■ Try it
Here are some records; copy every line that holds the word "user".
===== Available data =====
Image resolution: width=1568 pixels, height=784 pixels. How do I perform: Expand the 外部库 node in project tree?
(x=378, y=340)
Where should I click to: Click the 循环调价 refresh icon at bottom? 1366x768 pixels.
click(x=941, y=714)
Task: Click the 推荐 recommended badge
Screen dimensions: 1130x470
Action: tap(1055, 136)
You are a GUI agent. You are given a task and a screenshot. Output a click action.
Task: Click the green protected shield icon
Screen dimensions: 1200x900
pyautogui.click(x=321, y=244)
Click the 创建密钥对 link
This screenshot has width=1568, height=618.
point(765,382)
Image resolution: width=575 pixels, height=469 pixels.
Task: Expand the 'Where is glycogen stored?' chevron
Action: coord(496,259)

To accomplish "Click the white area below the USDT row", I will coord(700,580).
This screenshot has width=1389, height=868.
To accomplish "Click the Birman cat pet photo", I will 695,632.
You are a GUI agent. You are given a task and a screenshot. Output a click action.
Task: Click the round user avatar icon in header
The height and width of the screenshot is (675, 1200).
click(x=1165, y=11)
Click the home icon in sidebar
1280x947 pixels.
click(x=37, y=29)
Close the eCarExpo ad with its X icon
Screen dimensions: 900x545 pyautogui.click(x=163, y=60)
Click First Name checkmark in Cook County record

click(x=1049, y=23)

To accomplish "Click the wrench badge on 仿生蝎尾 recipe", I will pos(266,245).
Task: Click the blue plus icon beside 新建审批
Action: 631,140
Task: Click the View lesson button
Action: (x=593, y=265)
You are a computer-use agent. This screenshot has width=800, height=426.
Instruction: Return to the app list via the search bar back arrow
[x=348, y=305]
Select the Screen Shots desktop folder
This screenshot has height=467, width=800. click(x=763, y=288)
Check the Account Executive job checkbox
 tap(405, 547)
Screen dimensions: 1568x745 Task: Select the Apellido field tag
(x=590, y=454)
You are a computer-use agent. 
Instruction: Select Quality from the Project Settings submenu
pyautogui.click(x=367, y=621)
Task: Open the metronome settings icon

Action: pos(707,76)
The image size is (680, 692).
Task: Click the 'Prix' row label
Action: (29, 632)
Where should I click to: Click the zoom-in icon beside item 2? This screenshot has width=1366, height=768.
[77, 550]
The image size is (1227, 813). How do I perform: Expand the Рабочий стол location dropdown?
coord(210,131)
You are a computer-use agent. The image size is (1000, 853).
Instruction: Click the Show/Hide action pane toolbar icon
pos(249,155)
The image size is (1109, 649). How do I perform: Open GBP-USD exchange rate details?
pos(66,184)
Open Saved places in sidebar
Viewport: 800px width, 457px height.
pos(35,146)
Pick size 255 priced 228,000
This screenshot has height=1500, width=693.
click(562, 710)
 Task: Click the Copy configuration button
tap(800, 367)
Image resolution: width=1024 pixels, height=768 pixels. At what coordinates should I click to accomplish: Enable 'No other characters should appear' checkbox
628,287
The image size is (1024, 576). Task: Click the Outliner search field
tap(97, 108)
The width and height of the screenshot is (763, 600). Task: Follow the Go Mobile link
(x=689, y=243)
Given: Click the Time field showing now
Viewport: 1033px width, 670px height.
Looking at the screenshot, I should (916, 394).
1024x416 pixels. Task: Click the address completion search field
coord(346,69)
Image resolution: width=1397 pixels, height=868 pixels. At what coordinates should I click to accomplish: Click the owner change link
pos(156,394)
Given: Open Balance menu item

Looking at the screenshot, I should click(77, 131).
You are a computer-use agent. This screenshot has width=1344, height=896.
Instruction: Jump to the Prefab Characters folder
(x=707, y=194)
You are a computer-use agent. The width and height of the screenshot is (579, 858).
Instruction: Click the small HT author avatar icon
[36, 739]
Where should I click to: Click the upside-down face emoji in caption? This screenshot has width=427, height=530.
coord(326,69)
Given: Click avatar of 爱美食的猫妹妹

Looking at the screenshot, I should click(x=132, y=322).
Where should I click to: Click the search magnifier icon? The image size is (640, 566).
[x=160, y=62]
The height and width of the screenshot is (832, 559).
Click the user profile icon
=====
■ Task answer
Task: Click the round user avatar icon in header
Click the user profile icon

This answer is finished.